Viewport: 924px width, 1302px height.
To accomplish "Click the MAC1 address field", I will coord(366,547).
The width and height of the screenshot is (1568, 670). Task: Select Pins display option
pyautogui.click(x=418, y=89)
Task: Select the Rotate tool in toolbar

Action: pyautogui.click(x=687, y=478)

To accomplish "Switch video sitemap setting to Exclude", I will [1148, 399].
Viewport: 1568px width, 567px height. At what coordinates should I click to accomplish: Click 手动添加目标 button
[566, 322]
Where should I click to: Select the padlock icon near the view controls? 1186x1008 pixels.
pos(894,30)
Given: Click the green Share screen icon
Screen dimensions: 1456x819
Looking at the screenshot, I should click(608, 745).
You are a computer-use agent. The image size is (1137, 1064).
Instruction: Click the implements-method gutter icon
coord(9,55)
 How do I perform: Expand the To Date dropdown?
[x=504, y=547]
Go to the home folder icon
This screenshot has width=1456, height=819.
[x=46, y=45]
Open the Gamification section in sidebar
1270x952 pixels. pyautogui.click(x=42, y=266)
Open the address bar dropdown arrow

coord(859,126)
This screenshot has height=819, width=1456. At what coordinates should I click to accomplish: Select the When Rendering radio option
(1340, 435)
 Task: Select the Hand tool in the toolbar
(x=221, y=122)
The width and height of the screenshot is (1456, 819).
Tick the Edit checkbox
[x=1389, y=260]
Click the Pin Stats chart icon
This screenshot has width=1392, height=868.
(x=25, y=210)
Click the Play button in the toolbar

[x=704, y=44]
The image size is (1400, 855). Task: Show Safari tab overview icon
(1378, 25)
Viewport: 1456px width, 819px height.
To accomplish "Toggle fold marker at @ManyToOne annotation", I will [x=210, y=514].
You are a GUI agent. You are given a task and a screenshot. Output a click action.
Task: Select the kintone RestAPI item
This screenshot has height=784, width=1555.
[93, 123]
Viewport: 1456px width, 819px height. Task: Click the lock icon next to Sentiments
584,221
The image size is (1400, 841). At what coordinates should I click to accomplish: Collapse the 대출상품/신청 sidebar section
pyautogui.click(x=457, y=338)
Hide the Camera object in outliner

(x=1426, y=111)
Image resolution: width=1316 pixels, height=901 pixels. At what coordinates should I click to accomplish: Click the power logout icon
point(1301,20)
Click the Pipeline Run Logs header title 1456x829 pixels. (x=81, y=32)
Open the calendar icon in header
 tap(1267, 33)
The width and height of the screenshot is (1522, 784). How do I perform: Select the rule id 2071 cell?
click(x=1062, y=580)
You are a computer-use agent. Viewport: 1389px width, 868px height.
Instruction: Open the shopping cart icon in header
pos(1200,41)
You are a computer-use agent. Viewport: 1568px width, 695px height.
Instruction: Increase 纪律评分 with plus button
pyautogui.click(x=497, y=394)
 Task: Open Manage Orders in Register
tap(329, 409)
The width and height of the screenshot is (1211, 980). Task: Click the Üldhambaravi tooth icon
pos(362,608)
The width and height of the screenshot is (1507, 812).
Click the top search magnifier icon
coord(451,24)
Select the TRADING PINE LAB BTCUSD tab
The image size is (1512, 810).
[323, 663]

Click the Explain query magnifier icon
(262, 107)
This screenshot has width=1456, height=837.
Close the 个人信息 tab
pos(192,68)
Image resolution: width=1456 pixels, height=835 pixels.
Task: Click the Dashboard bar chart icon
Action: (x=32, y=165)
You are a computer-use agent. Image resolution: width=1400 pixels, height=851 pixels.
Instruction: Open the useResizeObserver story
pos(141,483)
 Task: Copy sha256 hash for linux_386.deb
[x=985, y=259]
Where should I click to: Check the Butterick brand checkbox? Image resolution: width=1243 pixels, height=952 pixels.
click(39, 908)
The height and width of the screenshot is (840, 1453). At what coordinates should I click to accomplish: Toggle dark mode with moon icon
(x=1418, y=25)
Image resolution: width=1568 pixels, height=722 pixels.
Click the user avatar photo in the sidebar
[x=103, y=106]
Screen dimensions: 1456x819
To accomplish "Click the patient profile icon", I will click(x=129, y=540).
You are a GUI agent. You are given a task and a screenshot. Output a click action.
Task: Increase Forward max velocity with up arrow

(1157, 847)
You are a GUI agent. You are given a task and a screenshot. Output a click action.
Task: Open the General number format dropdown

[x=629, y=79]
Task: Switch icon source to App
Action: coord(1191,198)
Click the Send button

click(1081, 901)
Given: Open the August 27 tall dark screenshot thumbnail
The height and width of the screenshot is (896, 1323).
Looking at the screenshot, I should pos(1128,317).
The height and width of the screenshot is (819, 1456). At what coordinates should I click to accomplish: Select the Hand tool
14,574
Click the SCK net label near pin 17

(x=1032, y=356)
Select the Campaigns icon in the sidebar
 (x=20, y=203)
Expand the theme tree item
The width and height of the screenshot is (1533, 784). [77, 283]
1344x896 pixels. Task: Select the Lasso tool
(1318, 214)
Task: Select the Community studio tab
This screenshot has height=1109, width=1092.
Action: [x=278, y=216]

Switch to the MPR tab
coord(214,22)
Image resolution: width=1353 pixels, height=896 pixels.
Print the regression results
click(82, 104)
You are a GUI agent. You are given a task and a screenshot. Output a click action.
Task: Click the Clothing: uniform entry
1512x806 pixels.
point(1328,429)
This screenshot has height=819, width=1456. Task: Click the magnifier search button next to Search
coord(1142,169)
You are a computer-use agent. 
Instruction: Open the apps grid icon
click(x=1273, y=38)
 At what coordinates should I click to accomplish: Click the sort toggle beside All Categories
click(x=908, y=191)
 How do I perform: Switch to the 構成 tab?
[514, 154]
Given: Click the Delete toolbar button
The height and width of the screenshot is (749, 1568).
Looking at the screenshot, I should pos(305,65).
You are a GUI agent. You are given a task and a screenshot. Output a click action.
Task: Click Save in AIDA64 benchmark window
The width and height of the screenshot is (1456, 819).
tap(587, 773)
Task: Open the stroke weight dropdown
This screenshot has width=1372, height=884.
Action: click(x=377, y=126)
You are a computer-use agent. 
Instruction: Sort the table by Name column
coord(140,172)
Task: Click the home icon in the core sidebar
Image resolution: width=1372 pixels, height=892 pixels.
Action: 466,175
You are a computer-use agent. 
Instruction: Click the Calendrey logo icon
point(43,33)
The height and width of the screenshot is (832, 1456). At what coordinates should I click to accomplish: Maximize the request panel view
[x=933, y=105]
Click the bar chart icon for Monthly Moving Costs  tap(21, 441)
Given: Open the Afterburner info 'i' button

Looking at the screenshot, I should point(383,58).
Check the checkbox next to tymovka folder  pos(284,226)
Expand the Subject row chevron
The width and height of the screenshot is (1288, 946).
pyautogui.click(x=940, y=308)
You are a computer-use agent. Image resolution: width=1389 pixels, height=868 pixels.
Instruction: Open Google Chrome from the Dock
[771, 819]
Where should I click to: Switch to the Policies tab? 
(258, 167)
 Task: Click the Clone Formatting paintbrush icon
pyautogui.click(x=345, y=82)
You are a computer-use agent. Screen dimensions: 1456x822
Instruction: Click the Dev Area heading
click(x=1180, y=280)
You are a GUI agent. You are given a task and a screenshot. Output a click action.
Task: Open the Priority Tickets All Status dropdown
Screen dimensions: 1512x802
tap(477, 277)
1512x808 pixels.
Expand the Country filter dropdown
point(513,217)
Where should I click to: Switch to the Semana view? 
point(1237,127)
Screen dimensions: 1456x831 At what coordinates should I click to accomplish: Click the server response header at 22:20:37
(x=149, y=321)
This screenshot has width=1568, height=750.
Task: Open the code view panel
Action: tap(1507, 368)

What you have to do - Restate each entry word for word.

Output of the task -
Viewport: 924px width, 1302px height.
To accomplish "Click the MAC1 address field", I will coord(366,547).
The width and height of the screenshot is (1568, 670). Task: Select Pins display option
pyautogui.click(x=418, y=89)
Task: Select the Rotate tool in toolbar

Action: pyautogui.click(x=687, y=478)

To accomplish "Switch video sitemap setting to Exclude", I will [1148, 399].
Viewport: 1568px width, 567px height. At what coordinates should I click to accomplish: Click 手动添加目标 button
[566, 322]
Where should I click to: Select the padlock icon near the view controls? 1186x1008 pixels.
pos(894,30)
Given: Click the green Share screen icon
Screen dimensions: 1456x819
Looking at the screenshot, I should click(608, 745).
You are a computer-use agent. The image size is (1137, 1064).
Instruction: Click the implements-method gutter icon
coord(9,55)
 How do I perform: Expand the To Date dropdown?
[x=504, y=547]
Go to the home folder icon
This screenshot has width=1456, height=819.
[x=46, y=45]
Open the Gamification section in sidebar
1270x952 pixels. pyautogui.click(x=42, y=266)
Open the address bar dropdown arrow

coord(859,126)
This screenshot has height=819, width=1456. At what coordinates should I click to accomplish: Select the When Rendering radio option
(1340, 435)
 Task: Select the Hand tool in the toolbar
(x=221, y=122)
The width and height of the screenshot is (1456, 819).
Tick the Edit checkbox
[x=1389, y=260]
Click the Pin Stats chart icon
This screenshot has width=1392, height=868.
(x=25, y=210)
Click the Play button in the toolbar

[x=704, y=44]
The image size is (1400, 855). Task: Show Safari tab overview icon
(1378, 25)
Viewport: 1456px width, 819px height.
To accomplish "Toggle fold marker at @ManyToOne annotation", I will [x=210, y=514].
You are a GUI agent. You are given a task and a screenshot. Output a click action.
Task: Select the kintone RestAPI item
This screenshot has height=784, width=1555.
[93, 123]
Viewport: 1456px width, 819px height. Task: Click the lock icon next to Sentiments
584,221
The image size is (1400, 841). At what coordinates should I click to accomplish: Collapse the 대출상품/신청 sidebar section
pyautogui.click(x=457, y=338)
Hide the Camera object in outliner

(x=1426, y=111)
Image resolution: width=1316 pixels, height=901 pixels. At what coordinates should I click to accomplish: Click the power logout icon
point(1301,20)
Click the Pipeline Run Logs header title 1456x829 pixels. (x=81, y=32)
Open the calendar icon in header
 tap(1267, 33)
The width and height of the screenshot is (1522, 784). How do I perform: Select the rule id 2071 cell?
click(x=1062, y=580)
You are a computer-use agent. Viewport: 1389px width, 868px height.
Instruction: Open the shopping cart icon in header
pos(1200,41)
You are a computer-use agent. Viewport: 1568px width, 695px height.
Instruction: Increase 纪律评分 with plus button
pyautogui.click(x=497, y=394)
 Task: Open Manage Orders in Register
tap(329, 409)
The width and height of the screenshot is (1211, 980). Task: Click the Üldhambaravi tooth icon
pos(362,608)
The width and height of the screenshot is (1507, 812).
Click the top search magnifier icon
coord(451,24)
Select the TRADING PINE LAB BTCUSD tab
The image size is (1512, 810).
[323, 663]

Click the Explain query magnifier icon
(262, 107)
This screenshot has width=1456, height=837.
Close the 个人信息 tab
pos(192,68)
Image resolution: width=1456 pixels, height=835 pixels.
Task: Click the Dashboard bar chart icon
Action: (x=32, y=165)
You are a computer-use agent. Image resolution: width=1400 pixels, height=851 pixels.
Instruction: Open the useResizeObserver story
pos(141,483)
 Task: Copy sha256 hash for linux_386.deb
[x=985, y=259]
Where should I click to: Check the Butterick brand checkbox? Image resolution: width=1243 pixels, height=952 pixels.
click(39, 908)
The height and width of the screenshot is (840, 1453). At what coordinates should I click to accomplish: Toggle dark mode with moon icon
(x=1418, y=25)
Image resolution: width=1568 pixels, height=722 pixels.
Click the user avatar photo in the sidebar
[x=103, y=106]
Screen dimensions: 1456x819
To accomplish "Click the patient profile icon", I will click(x=129, y=540).
You are a GUI agent. You are given a task and a screenshot. Output a click action.
Task: Increase Forward max velocity with up arrow

(1157, 847)
You are a GUI agent. You are given a task and a screenshot. Output a click action.
Task: Open the General number format dropdown

[x=629, y=79]
Task: Switch icon source to App
Action: coord(1191,198)
Click the Send button

click(1081, 901)
Given: Open the August 27 tall dark screenshot thumbnail
The height and width of the screenshot is (896, 1323).
Looking at the screenshot, I should pos(1128,317).
The height and width of the screenshot is (819, 1456). At what coordinates should I click to accomplish: Select the Hand tool
14,574
Click the SCK net label near pin 17

(x=1032, y=356)
Select the Campaigns icon in the sidebar
 (x=20, y=203)
Expand the theme tree item
The width and height of the screenshot is (1533, 784). [77, 283]
1344x896 pixels. Task: Select the Lasso tool
(1318, 214)
Task: Select the Community studio tab
This screenshot has height=1109, width=1092.
Action: [x=278, y=216]

Switch to the MPR tab
coord(214,22)
Image resolution: width=1353 pixels, height=896 pixels.
Print the regression results
click(82, 104)
You are a GUI agent. You are given a task and a screenshot. Output a click action.
Task: Click the Clothing: uniform entry
1512x806 pixels.
point(1328,429)
This screenshot has height=819, width=1456. Task: Click the magnifier search button next to Search
coord(1142,169)
You are a computer-use agent. 
Instruction: Open the apps grid icon
click(x=1273, y=38)
 At what coordinates should I click to accomplish: Click the sort toggle beside All Categories
click(x=908, y=191)
 How do I perform: Switch to the 構成 tab?
[514, 154]
Given: Click the Delete toolbar button
The height and width of the screenshot is (749, 1568).
Looking at the screenshot, I should pos(305,65).
You are a GUI agent. You are given a task and a screenshot. Output a click action.
Task: Click Save in AIDA64 benchmark window
The width and height of the screenshot is (1456, 819).
tap(587, 773)
Task: Open the stroke weight dropdown
This screenshot has width=1372, height=884.
Action: click(x=377, y=126)
You are a computer-use agent. 
Instruction: Sort the table by Name column
coord(140,172)
Task: Click the home icon in the core sidebar
Image resolution: width=1372 pixels, height=892 pixels.
Action: 466,175
You are a computer-use agent. 
Instruction: Click the Calendrey logo icon
point(43,33)
The height and width of the screenshot is (832, 1456). At what coordinates should I click to accomplish: Maximize the request panel view
[x=933, y=105]
Click the bar chart icon for Monthly Moving Costs  tap(21, 441)
Given: Open the Afterburner info 'i' button

Looking at the screenshot, I should point(383,58).
Check the checkbox next to tymovka folder  pos(284,226)
Expand the Subject row chevron
The width and height of the screenshot is (1288, 946).
pyautogui.click(x=940, y=308)
You are a computer-use agent. Image resolution: width=1389 pixels, height=868 pixels.
Instruction: Open Google Chrome from the Dock
[771, 819]
Where should I click to: Switch to the Policies tab? 
(258, 167)
 Task: Click the Clone Formatting paintbrush icon
pyautogui.click(x=345, y=82)
You are a computer-use agent. Screen dimensions: 1456x822
Instruction: Click the Dev Area heading
click(x=1180, y=280)
You are a GUI agent. You are given a task and a screenshot. Output a click action.
Task: Open the Priority Tickets All Status dropdown
Screen dimensions: 1512x802
tap(477, 277)
1512x808 pixels.
Expand the Country filter dropdown
point(513,217)
Where should I click to: Switch to the Semana view? 
point(1237,127)
Screen dimensions: 1456x831 At what coordinates should I click to accomplish: Click the server response header at 22:20:37
(x=149, y=321)
This screenshot has width=1568, height=750.
Task: Open the code view panel
Action: tap(1507, 368)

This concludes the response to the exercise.